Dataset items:
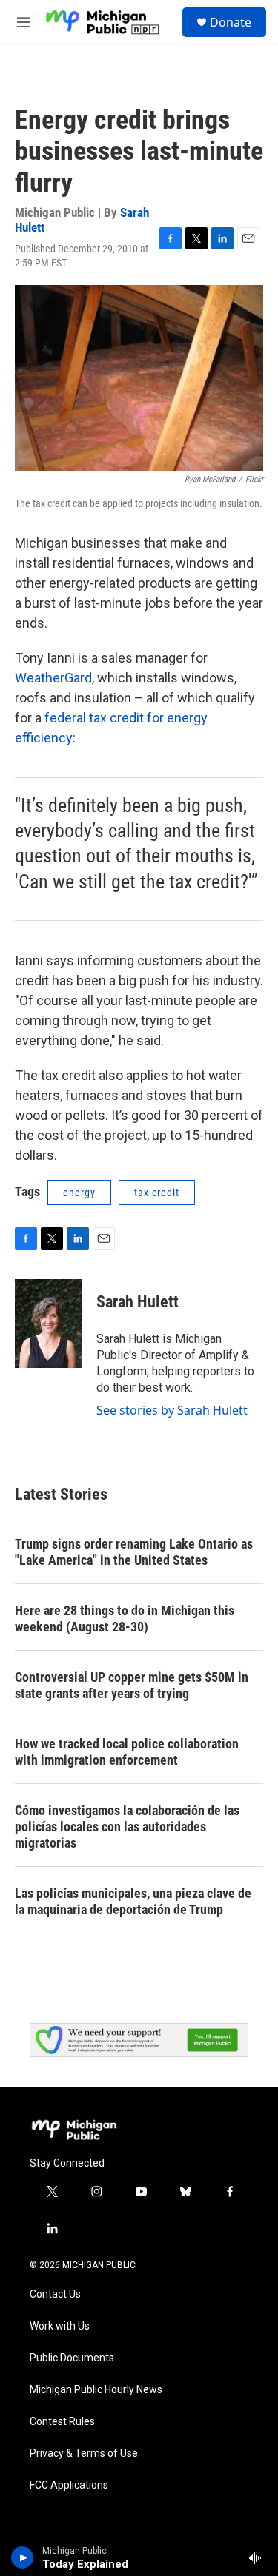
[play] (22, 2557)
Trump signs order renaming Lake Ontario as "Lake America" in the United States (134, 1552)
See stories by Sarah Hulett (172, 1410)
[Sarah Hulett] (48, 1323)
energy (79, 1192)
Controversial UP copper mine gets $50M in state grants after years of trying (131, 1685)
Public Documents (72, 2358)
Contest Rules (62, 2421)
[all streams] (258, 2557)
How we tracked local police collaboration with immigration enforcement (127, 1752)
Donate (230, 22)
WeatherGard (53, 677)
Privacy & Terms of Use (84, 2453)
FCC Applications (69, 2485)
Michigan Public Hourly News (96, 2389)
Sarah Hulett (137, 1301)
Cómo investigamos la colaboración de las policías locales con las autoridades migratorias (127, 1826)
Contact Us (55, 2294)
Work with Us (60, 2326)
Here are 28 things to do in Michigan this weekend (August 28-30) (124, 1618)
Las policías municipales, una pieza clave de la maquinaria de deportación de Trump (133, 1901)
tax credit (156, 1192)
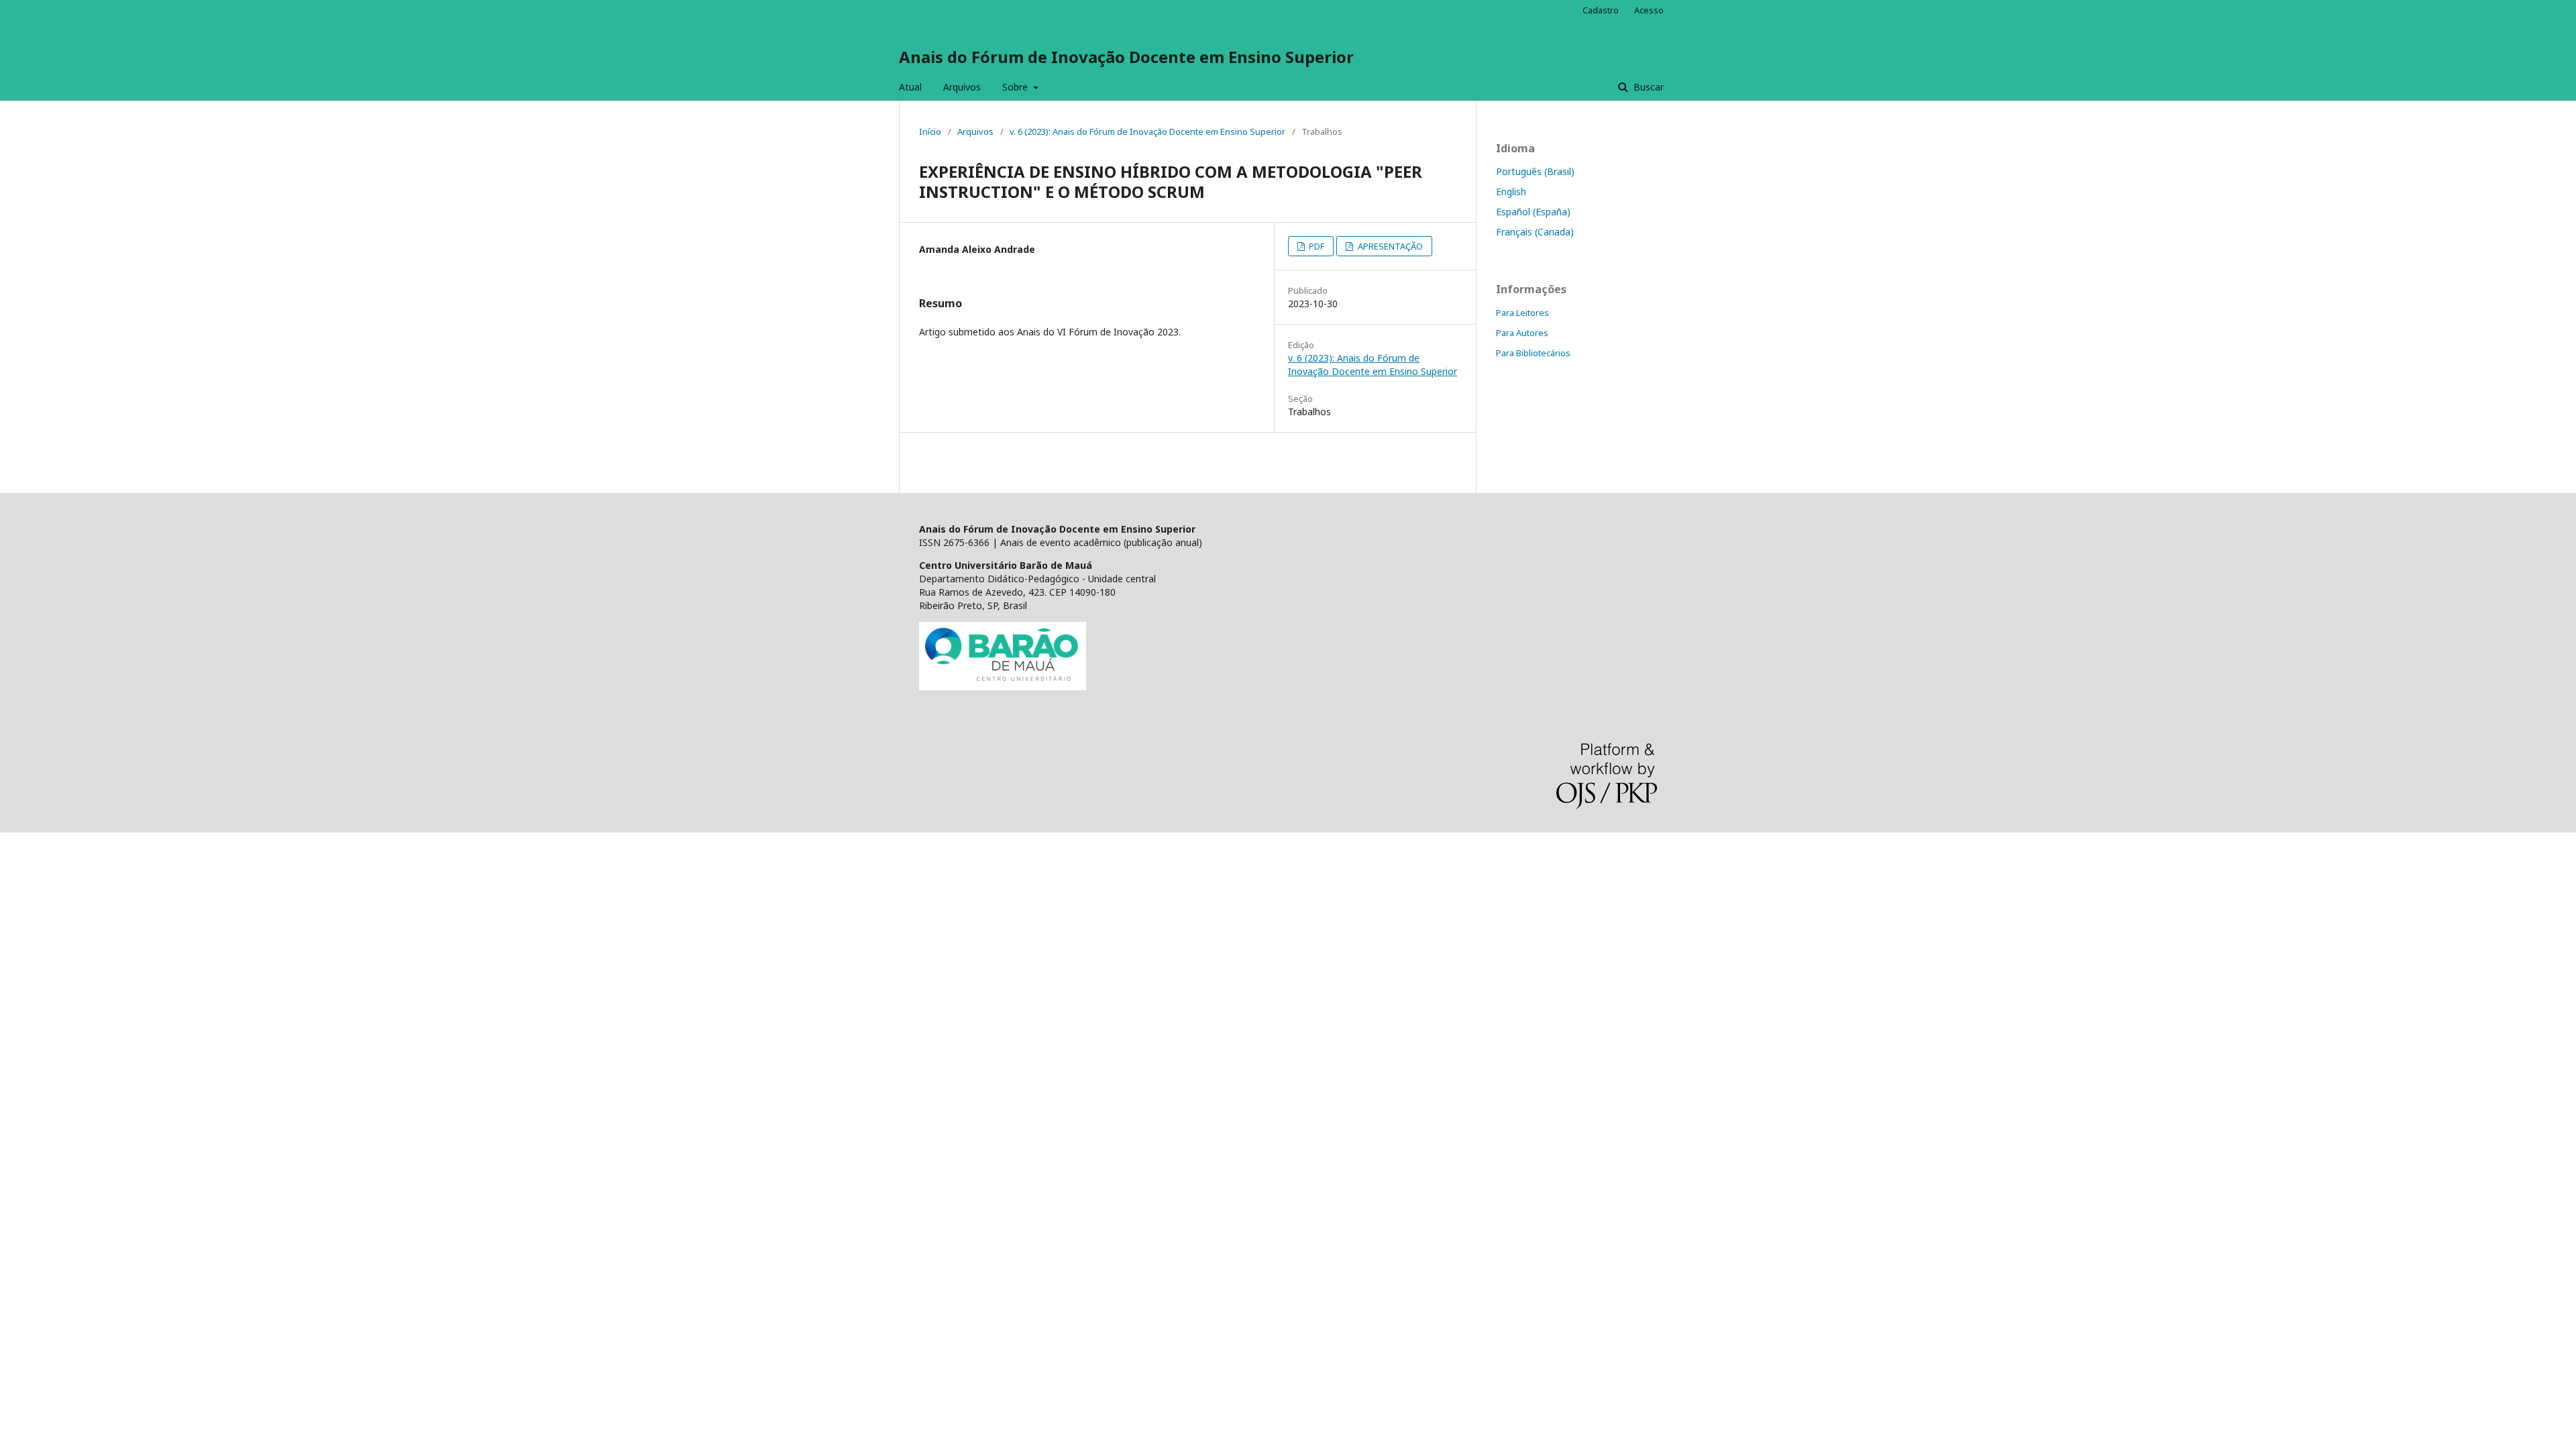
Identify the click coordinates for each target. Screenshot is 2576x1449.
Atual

→ **WORK INSTRUCTIONS**
Only the lines above starting at the line that holds "Here are 28" and ending at the line that holds "tax credit (156, 1192)" are to be repeated, exactly and in full.

→ **RESPONSE TO THE EXERCISE**
Here are 28 things to do in Michigan this weekend (August 28-30) (124, 1618)
Las policías municipales, una pieza clave de la maquinaria de deportación de Trump (133, 1901)
tax credit (156, 1192)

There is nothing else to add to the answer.